4. Il résulte de ce qui précède que M. C… n’est pas fondé à demander la suspension de l’exécution de la décision contestée du 15 décembre 2025 par lequel le maire de Challuy lui a retiré sa délégation d’adjoint en charge de l’urbanisme. Par suite, sa requête doit être rejetée, y compris les conclusions en injonction, et celles tendant à l’application des dispositions de l’article L. 761-1 du code de justice administrative.
5. Dans les circonstances de l’espèce, il n’y a pas lieu de faire droit aux conclusions de la commune de Challuy formulées au titre des dispositions de l’article L. 761-1 du code de justice administrative.
ORDONNE :
Article 1er : La requête de M. C… est rejetée.

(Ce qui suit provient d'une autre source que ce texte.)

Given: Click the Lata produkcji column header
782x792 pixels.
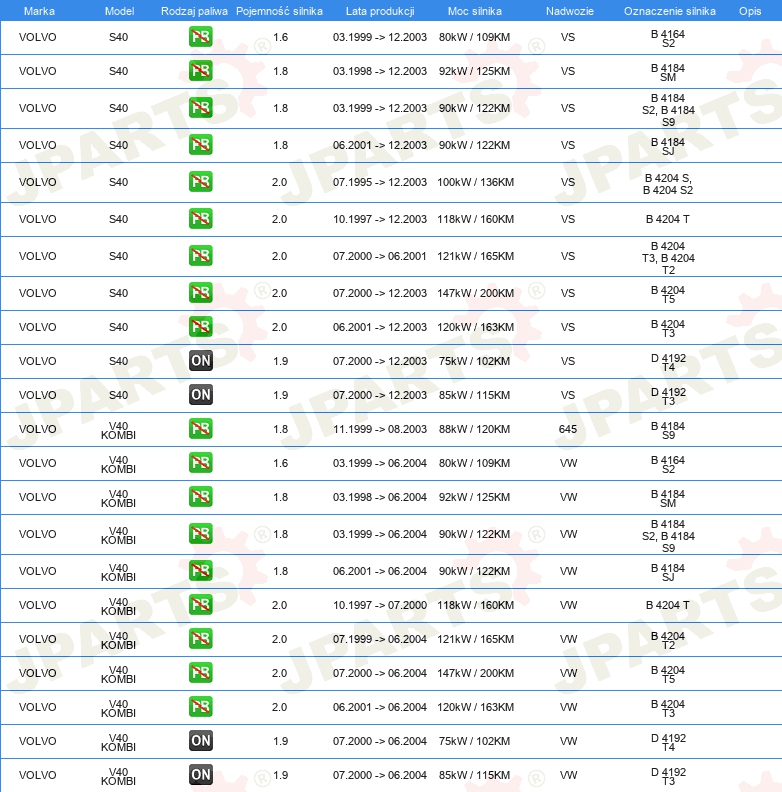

Article 2 : Les conclusions de la commune de Challuy tendant à l’application des dispositions de l’article L. 761-1 du code de justice administrative sont rejetées.
Article 3 : La présente ordonnance sera notifiée à M. A… C… et au maire de Challuy.
Copie en sera adressée au préfet de la Nièvre.
Fait à Dijon le 26 janvier 2026.
Le juge des référés,
P. E…
La République mande et ordonne au préfet de la Nièvre, en ce qui le concerne, ou à tous commissaires de justice à ce requis, en ce qui concerne les voies de droit commun contre les parties privées, de pourvoir à l’exécution de la présente décision.